■ **DOCUMENT SEGMENT**:
※
Tuesday, May 31, 2016

50 Years Ago this Month – A to WXYZ



Fast Talkin’ Slow Walkin’ DJ Dude It was June 1966 ...

WXYZ/Detroit – was BFYP DJ Joey Reynolds ahead of his time? This guy can TALK and that he did – fast – while grabbing records for the turntable and slapping down The Temptations’ “Ain’t Too Proud to Beg.”
 
WXYZ was too proud to give up the music biz through the highs and lows of the charts, but finally opened the conversation for a talk format in 1984.

Back in 1966 the top 40 station followed the Rock & Roll crowd, beat for formatted beat. Think Joey looks bored in his jock picture on WXYZ’s music chart? He was.
※
■ **EXTRACTED MATERIAL**:
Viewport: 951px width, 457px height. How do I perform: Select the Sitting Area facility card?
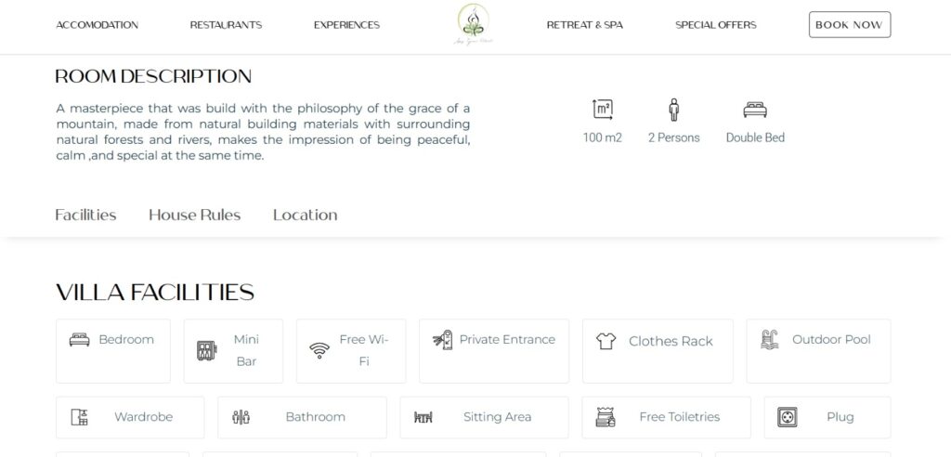tap(484, 417)
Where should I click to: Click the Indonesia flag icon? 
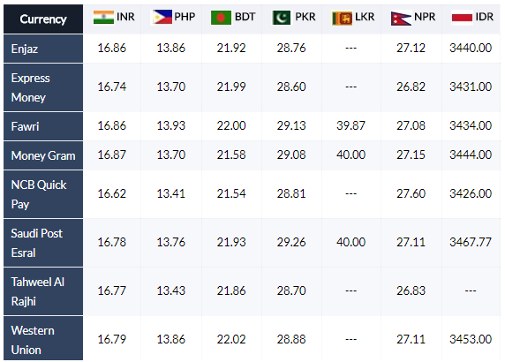pyautogui.click(x=462, y=18)
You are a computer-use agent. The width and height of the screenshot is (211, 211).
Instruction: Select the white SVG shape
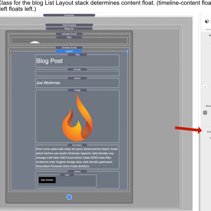[34, 43]
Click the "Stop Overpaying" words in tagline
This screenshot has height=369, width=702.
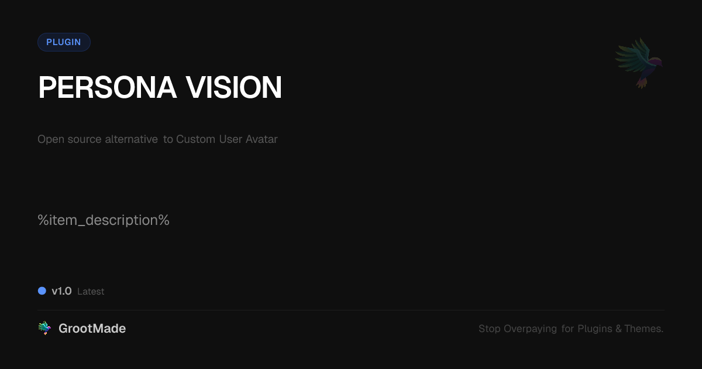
※
■ **WHAT YOU WILL DO**:
1. Format as a numbered list the portion of the listing that begins with the line containing "You are a computer-use" and runs through the end of the listing, omitting blank lines and leaving out the pictures.
2. Resume the piece on the WXYZ radio station from the point at which it stops.
The listing has no connection to the piece on the WXYZ radio station.

■ **ANSWERS BELOW**:
1.
1. You are a computer-use agent. The width and height of the screenshot is (211, 211).
2. Instruction: Select the white SVG shape
3. [34, 43]
4. Click the "Stop Overpaying" words in tagline
5. This screenshot has height=369, width=702.

2.
My 2008 interview with Joey pinpointed when stringent station formatting became unbearable. “I quit [radio] — in 1967-68. I didn’t want any more of it, I hated it. I wasn’t going to be playing something that someone thought the audience wanted.” And there you have it! [Joey’s story and more in BFYP-Book 2, The Swinging Sixties, coming this fall.] Ah, but did he stay retired ... ?

Monday, May 2, 2016

50 Years Ago this Month – Mamas (& Papas)



Mamas (& Papas) and Mondays in May!

The Mamas & the Papas made radio news commiserating with the lovelorn, as their melancholy “Monday, Monday” hit the top of the charts, throughout May 1966.
 
As early as the May 8th issue of “The Original Official Top Thirty,” WGH/Tidewater, Virginia, latched on to the song that is distinguished as the group’s only #1 hit on the US Billboard Hot 100.

Were you listening when Bob “Ol’ Boob” Calvert or Roger “The Lodger” Clark set “Monday, Monday” to spinning on the turntable?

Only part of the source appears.